The Gophers' decision to hire Joe Salem as the replacement for Cal Stoll wasn't the news of the moment in Big Ten football. This came at the same time Ohio State was getting rid of Woody Hayes, after he came off the sideline swinging when a Clemson player intercepted a pass that guaranteed defeat for the Buckeyes in the 1978 Gator Bowl.
The Hayes news did not deter the nostalgic good feelings we had here when athletic director Paul Giel decided to bring home Salem. He was the popular backup quarterback known as "Smokey Joe" on the 1960 team that went to the Rose Bowl.
Salem had done good work turning around lower-level programs at South Dakota and Northern Arizona. Once he was hired, billboards started to appear with Smokey Joe holding a rose in his teeth.

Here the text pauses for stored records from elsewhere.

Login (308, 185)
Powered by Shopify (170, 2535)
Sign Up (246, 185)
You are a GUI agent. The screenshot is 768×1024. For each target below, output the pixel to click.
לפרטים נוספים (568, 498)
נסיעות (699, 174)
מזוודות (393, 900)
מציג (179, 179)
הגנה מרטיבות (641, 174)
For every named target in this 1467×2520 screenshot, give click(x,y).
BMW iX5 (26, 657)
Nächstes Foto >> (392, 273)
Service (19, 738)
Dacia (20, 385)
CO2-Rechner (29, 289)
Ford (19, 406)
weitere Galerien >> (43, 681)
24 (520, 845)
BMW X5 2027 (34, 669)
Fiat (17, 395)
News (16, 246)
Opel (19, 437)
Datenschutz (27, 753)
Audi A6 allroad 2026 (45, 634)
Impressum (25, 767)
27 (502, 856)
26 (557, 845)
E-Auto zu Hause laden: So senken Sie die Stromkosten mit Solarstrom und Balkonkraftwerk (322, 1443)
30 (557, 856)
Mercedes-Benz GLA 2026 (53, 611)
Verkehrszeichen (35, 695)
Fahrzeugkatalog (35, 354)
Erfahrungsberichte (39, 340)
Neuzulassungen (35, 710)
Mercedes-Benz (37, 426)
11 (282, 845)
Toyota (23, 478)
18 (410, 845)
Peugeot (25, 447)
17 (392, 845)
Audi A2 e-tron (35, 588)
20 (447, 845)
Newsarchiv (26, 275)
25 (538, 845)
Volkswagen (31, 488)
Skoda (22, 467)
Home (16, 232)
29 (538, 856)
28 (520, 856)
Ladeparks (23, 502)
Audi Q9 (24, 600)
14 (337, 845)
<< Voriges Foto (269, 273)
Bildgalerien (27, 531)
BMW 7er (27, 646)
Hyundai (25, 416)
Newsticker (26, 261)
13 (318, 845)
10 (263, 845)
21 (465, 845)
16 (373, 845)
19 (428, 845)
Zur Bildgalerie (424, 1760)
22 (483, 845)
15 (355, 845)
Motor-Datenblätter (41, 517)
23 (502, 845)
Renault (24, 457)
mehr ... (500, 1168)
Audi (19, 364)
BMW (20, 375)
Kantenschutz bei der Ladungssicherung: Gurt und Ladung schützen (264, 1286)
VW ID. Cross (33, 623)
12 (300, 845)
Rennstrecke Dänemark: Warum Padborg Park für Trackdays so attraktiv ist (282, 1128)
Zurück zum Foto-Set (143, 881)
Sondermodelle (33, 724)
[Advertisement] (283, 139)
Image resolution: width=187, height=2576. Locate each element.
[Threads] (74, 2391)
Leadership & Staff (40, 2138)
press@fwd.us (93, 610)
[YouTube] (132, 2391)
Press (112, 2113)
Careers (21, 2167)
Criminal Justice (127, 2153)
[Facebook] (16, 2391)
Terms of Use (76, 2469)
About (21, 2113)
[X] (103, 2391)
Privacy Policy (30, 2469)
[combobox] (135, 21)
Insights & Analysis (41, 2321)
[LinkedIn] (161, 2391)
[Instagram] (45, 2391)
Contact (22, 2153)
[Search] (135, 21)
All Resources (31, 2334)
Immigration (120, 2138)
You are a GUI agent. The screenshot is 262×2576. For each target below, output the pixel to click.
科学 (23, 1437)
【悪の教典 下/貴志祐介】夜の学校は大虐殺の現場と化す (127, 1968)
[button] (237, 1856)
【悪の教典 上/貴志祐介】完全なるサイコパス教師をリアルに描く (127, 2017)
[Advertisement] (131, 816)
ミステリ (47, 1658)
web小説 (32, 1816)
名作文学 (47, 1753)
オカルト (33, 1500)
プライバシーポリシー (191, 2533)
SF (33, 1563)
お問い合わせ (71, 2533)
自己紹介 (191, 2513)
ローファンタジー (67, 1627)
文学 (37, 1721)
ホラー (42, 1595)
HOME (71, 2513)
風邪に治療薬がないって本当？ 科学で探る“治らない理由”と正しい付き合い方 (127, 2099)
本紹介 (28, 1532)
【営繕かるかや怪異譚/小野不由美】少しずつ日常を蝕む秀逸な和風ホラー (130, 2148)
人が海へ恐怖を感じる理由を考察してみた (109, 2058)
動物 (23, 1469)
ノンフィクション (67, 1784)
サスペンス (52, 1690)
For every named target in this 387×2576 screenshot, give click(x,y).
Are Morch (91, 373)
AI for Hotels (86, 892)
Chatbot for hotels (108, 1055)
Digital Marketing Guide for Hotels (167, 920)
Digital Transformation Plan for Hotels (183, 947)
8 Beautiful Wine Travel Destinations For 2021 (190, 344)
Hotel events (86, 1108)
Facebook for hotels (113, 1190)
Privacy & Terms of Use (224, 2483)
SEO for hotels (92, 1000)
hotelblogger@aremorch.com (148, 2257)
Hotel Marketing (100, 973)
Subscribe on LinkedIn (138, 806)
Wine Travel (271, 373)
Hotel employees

Get it? There was a Rose Bowl return in our future.
Salem walked in for the start of a scheduling period (1979-84) when the Gophers would play nine Big Ten games in an 11-game schedule.
When Salem was hired, there were a total of 14 bowl games, and it took 8-3 to get an invitation, not 6-6. And for nonconference games, Salem's Gophers had Ohio for four years, with Southern California in 1979 and 1980, Oregon State in 1981 and Washington State in 1982.
The Gophers were 4-6-1, 5-6 and 6-5 in Salem's first three seasons. The six victories in 1981 included a 35-31 upset of Ohio State.
There was double-edged optimism entering 1982 for the return of Mike Hohensee, the junior college slinger from California, and for the move into the new Metrodome.